October 3, 3016 By Ibrahim Tarawallie
Hundreds of children interviewed during an assessment carried out by Save The Children International have recommended that teachers who harass students for sex or money in exchange for grades be banned or punished.
This according to them would help in ensuring their protection from abuse at the hands of teachers in school because those who demand sex or money from high school students in exchange for passing grades were a serious impediment to girls completing their education.
The report of the assessment titled “Children’s Ebola Recovery Assessment II” which was made public last Wednesday (September 28) at the Family Kingdom Resort in Freetown, was a follow up to the first assessment done in collaboration with World Vision and Plan International in March 2015.

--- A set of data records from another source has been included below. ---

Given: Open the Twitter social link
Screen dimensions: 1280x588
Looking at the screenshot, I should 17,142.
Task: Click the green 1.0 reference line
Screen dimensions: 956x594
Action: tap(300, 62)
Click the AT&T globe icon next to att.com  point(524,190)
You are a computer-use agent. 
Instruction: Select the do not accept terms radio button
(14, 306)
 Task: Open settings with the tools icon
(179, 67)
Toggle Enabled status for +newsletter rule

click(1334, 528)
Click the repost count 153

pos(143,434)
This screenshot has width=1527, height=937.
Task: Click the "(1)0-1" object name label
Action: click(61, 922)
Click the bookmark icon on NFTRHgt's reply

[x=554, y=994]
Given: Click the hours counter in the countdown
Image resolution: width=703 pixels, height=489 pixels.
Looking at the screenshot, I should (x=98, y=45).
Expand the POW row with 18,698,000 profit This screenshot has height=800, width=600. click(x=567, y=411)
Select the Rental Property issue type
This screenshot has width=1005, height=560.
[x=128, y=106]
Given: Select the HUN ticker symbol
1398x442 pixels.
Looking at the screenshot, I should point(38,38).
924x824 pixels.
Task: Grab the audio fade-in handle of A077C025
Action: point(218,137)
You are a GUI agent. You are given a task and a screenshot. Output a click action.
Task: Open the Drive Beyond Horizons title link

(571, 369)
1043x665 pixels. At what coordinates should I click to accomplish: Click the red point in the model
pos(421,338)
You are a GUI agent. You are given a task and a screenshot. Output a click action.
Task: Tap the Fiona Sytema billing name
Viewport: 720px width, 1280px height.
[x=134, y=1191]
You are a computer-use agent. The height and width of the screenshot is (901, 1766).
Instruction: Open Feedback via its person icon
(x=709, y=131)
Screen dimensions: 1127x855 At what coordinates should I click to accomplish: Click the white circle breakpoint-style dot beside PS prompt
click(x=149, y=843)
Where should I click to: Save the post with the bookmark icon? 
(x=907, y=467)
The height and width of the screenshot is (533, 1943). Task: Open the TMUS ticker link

The assessment was carried out in four districts – Western Area Urban and Rural Districts, Pujehun and Kailahun – in July this year through participatory focus group discussions with 522 children from 16 villages.
Many of the children expressed concern that some girls have been failed by their teachers simply because they were not willing to sleep with them and that they were of the opinion that it was better to have sex with teachers than have poor grades.
They noted that the increase in teachers’ salaries and payment on time could prevent the latter from asking students for money in exchange for grades.
They also recommended for improved sanitation at schools by the provision of adequate toilets and hand-washing facilities for children to use and that special scholarships be awarded to Ebola orphans and survivors to make it easy for them to acquire quality education as they already have to put up with a lot of discrimination and that some of their families do not want to lend support or be associated with them.
“Supply schools with better furniture, text books and teaching aids. Conduct awareness campaign in schools to stop the stigmatization of Ebola survivors and orphans so that they can feel accepted in school,” the children recommended.